# Input records
########################################

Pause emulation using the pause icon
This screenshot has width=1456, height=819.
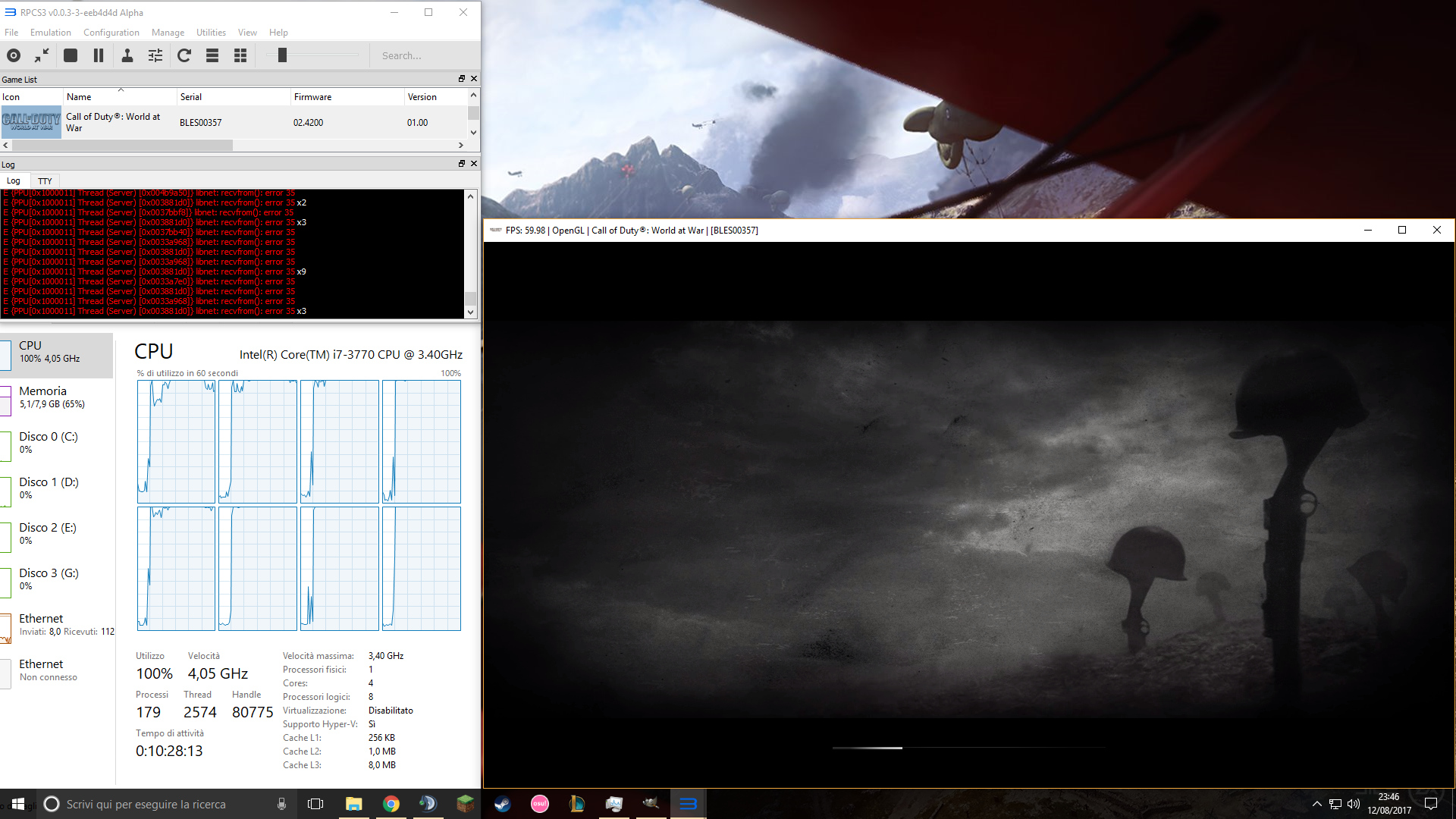coord(99,55)
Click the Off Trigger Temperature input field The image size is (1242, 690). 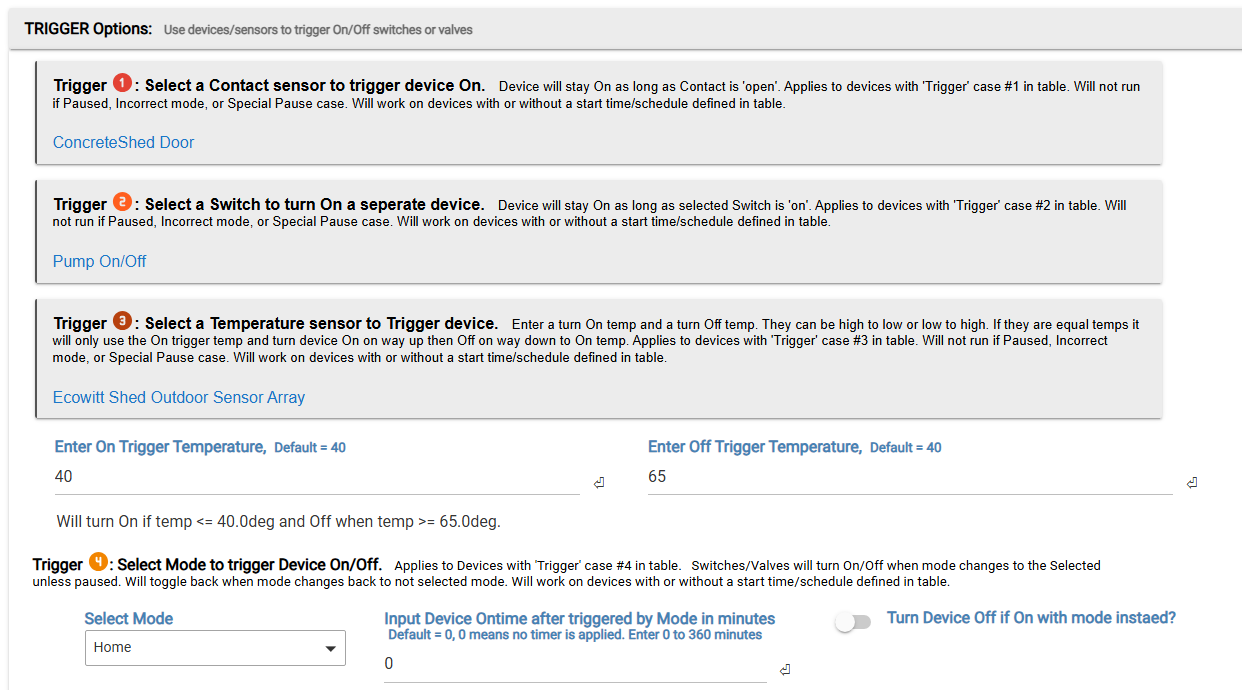click(909, 478)
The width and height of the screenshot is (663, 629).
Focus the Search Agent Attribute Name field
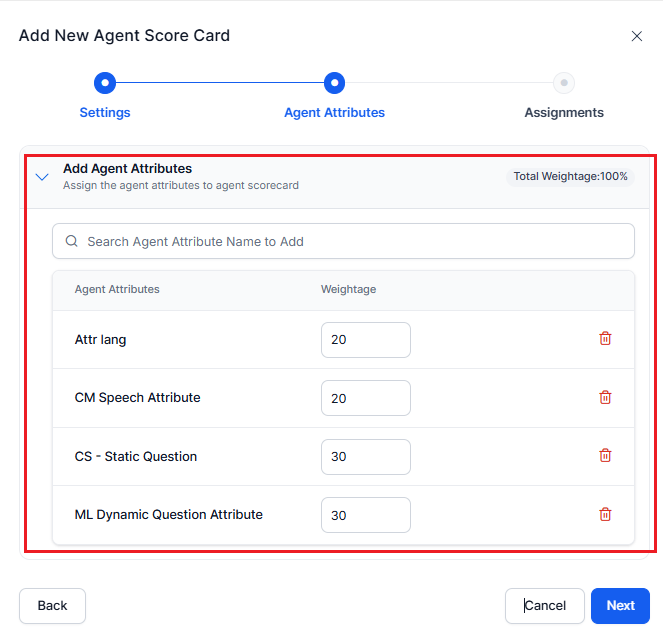tap(350, 241)

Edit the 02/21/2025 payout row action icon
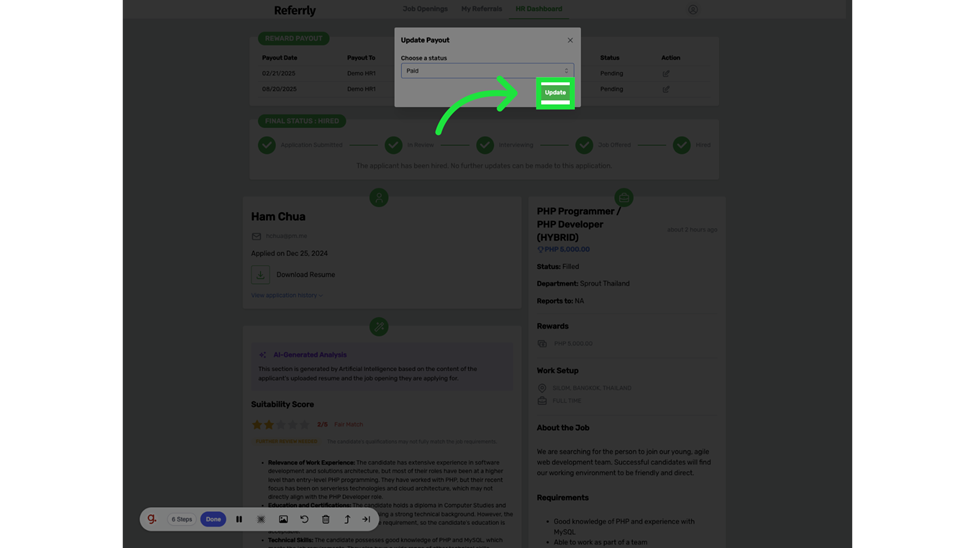666,73
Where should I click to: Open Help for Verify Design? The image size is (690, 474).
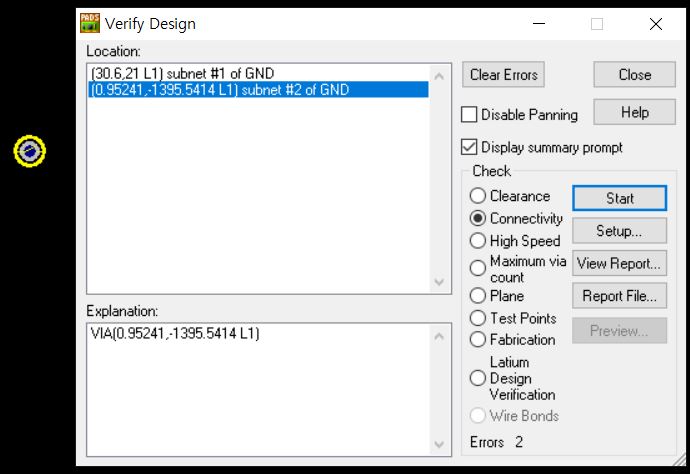coord(634,112)
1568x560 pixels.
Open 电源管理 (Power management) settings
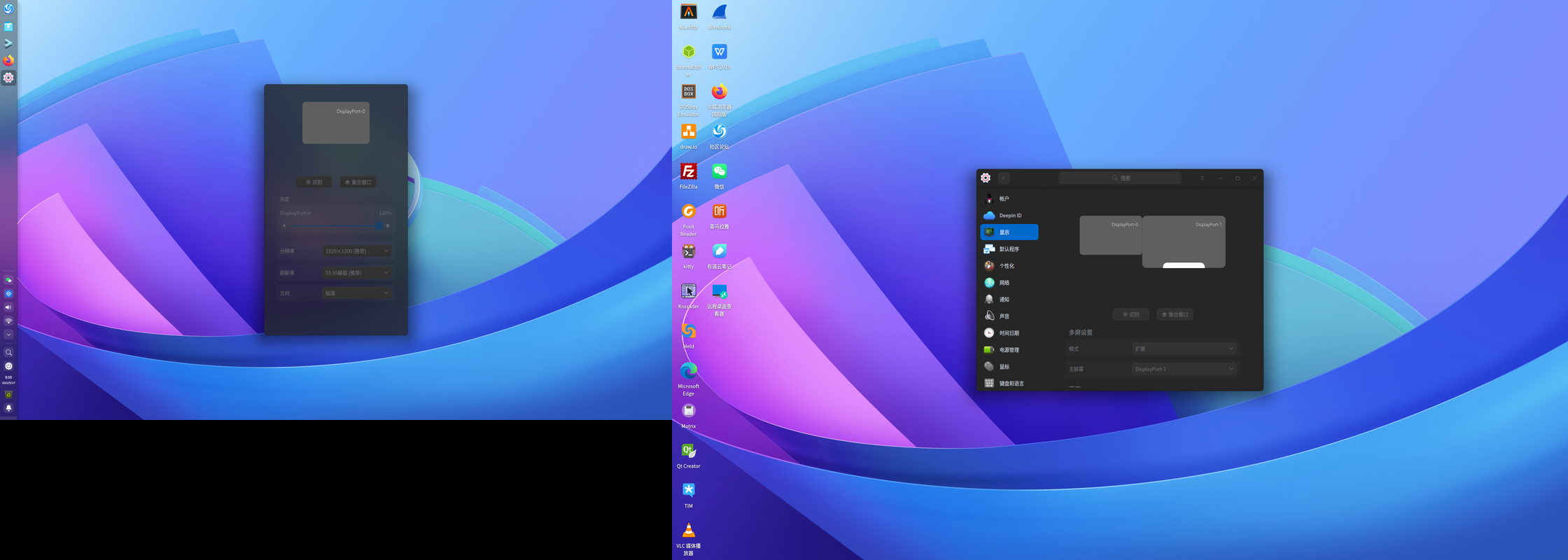(x=1009, y=350)
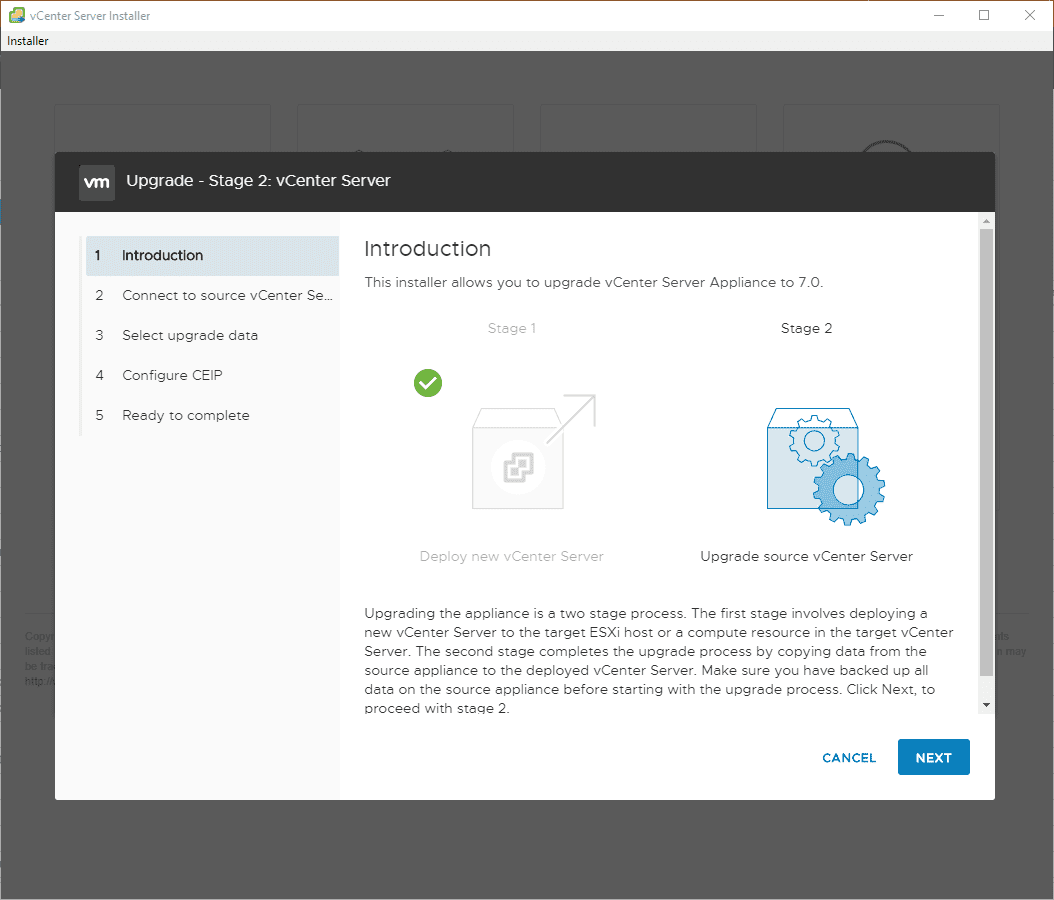
Task: Click the VMware vm logo icon
Action: (97, 182)
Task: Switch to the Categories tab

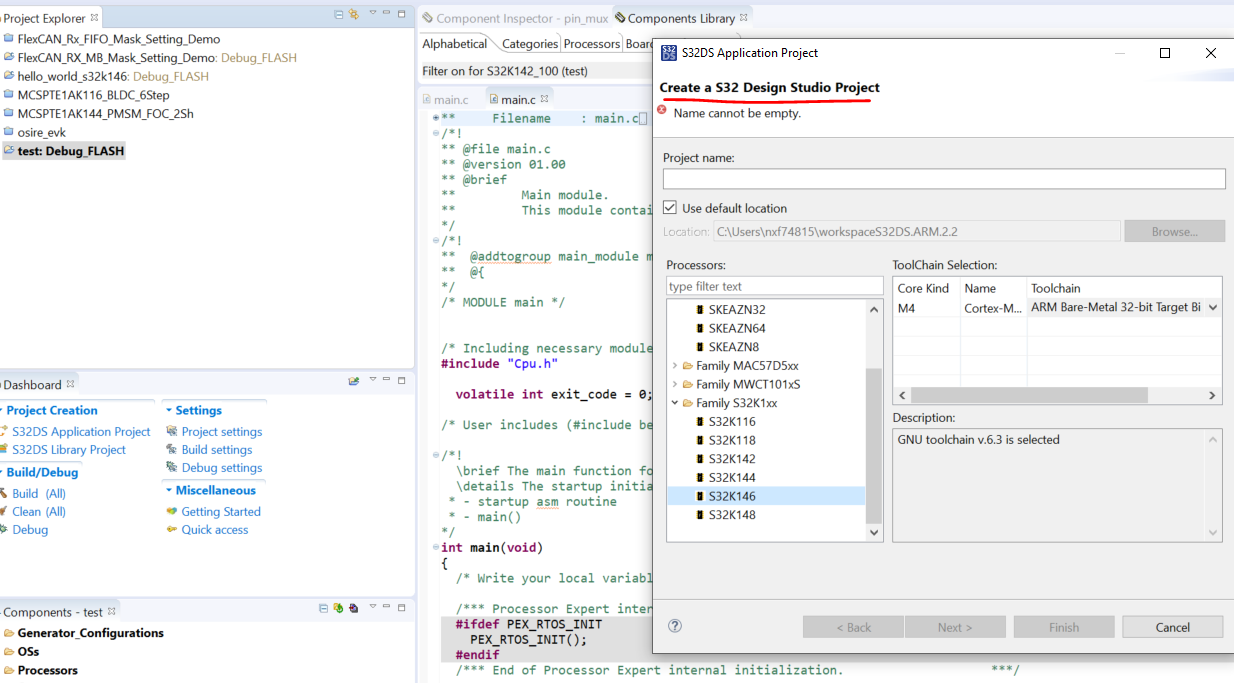Action: point(529,44)
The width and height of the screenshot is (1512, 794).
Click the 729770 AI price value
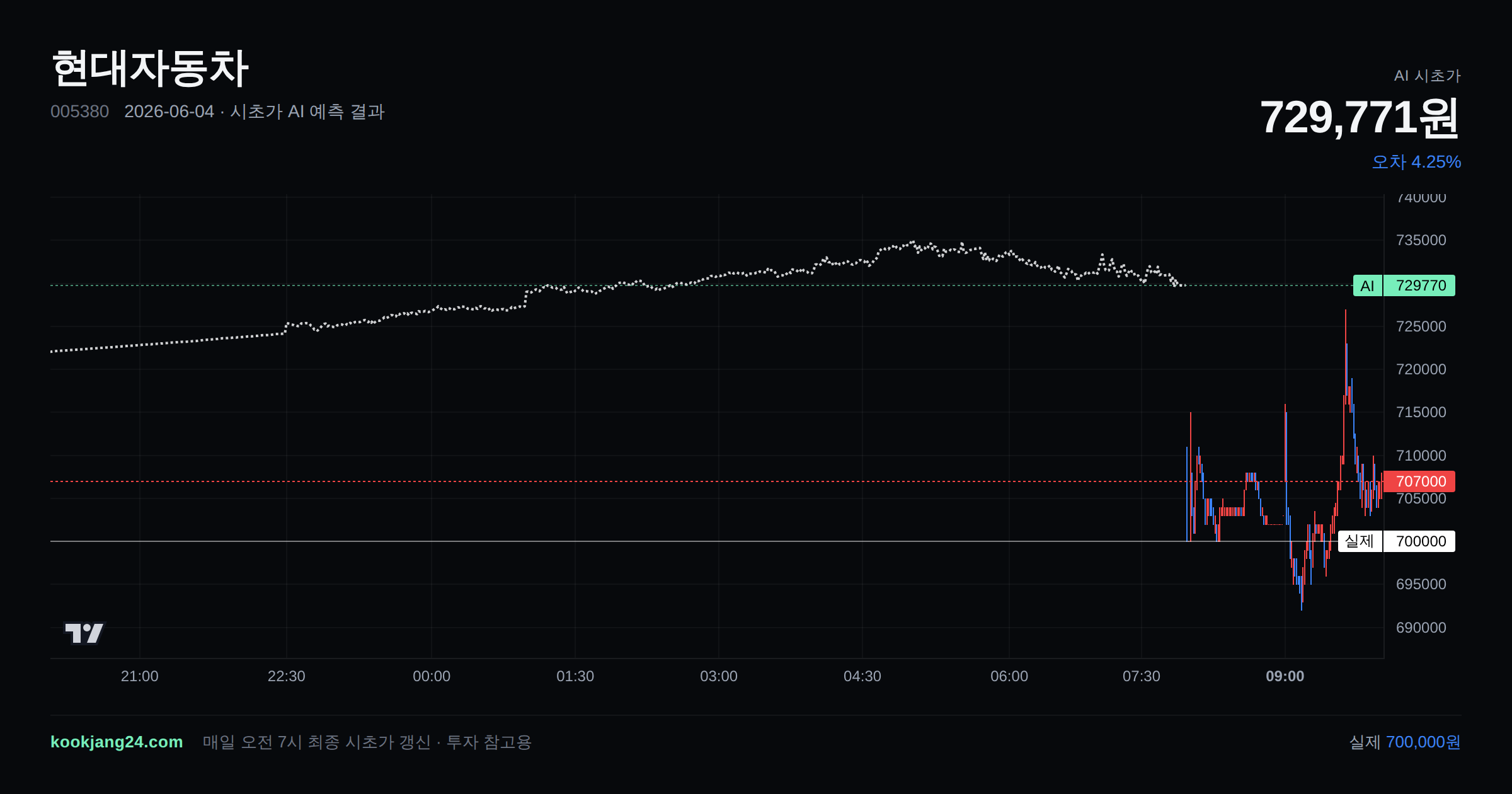click(x=1420, y=285)
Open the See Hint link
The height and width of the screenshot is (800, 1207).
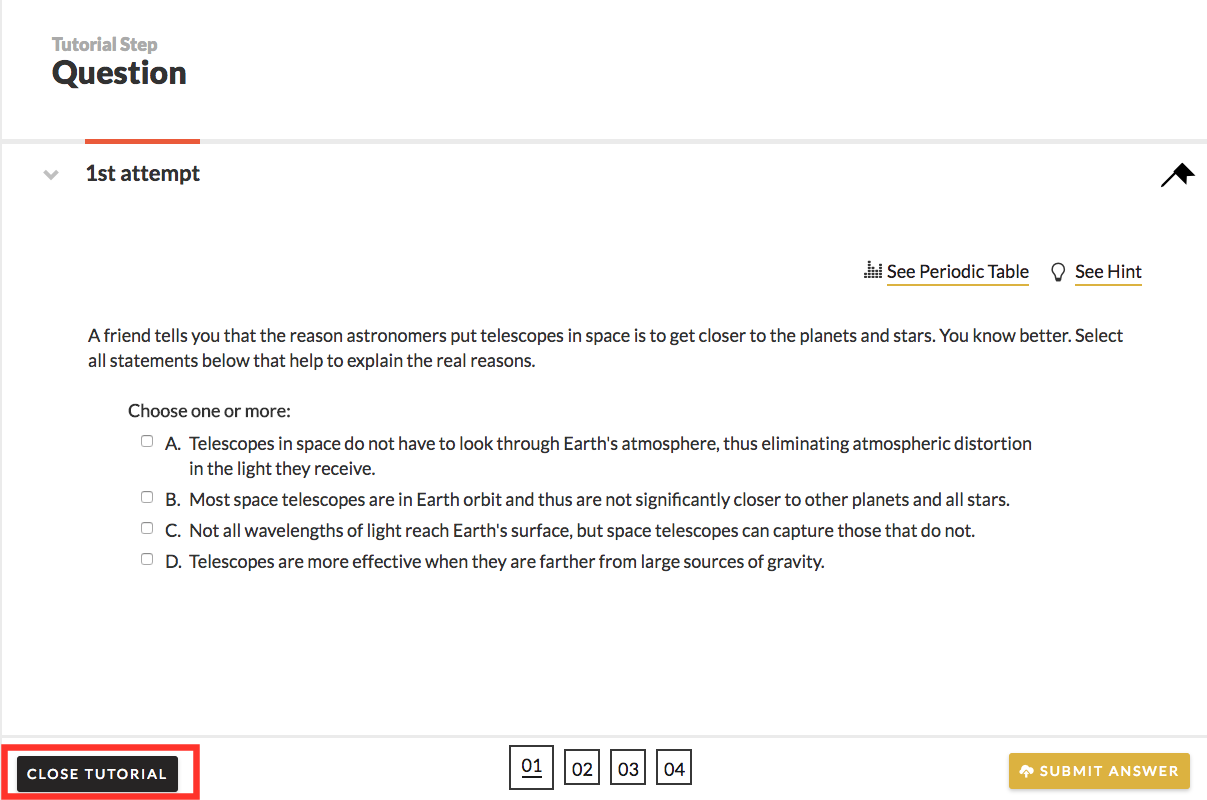pos(1108,272)
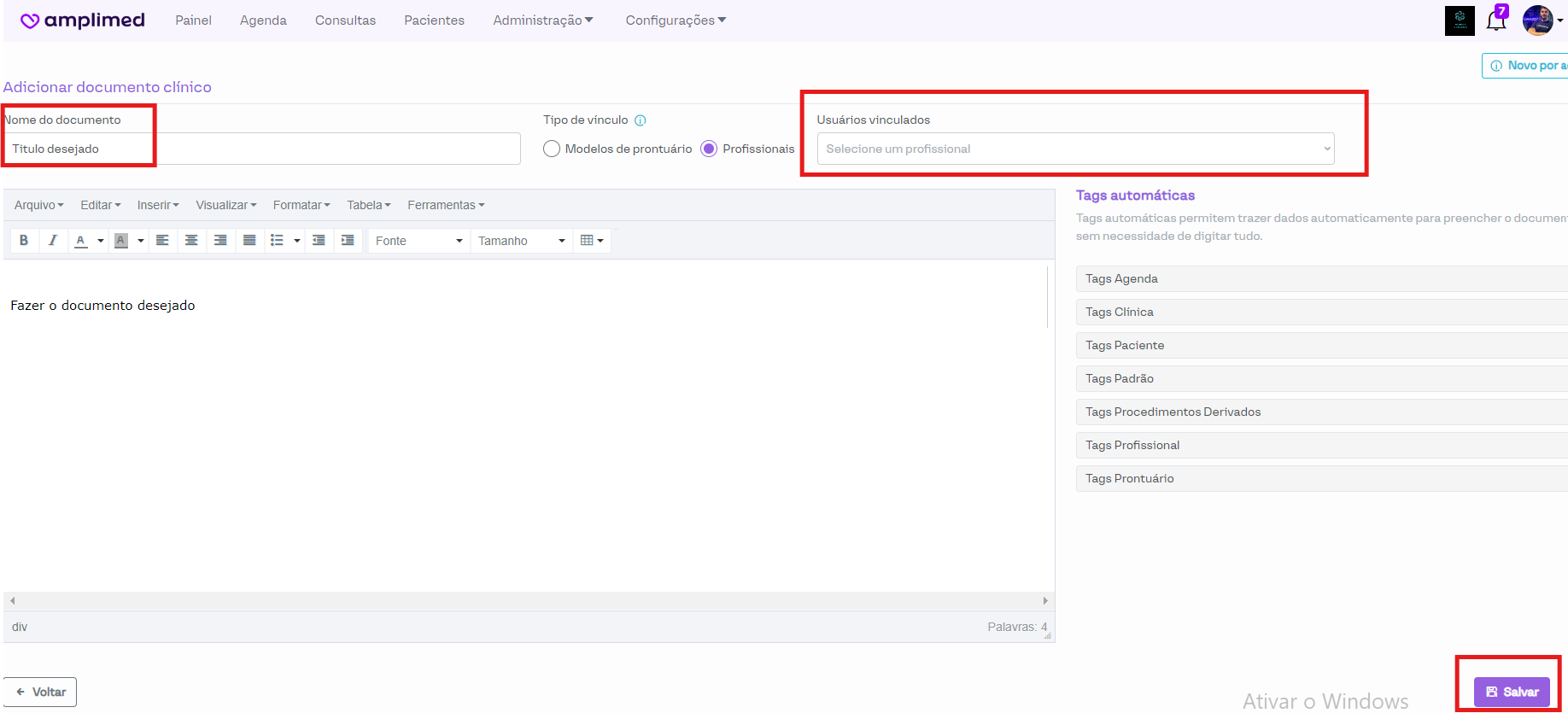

########################################

# Requirement
Can you reproduce, word for word, the stretch of entries from the line containing "Task: Switch to the Categories tab" through the end of the entries, leaving out the pictures?

# Response to the exercise
Task: Switch to the Categories tab

Action: point(529,44)
The width and height of the screenshot is (1512, 794).
Click the 729770 AI price value
click(x=1420, y=285)
Open the See Hint link
The height and width of the screenshot is (800, 1207).
pos(1108,272)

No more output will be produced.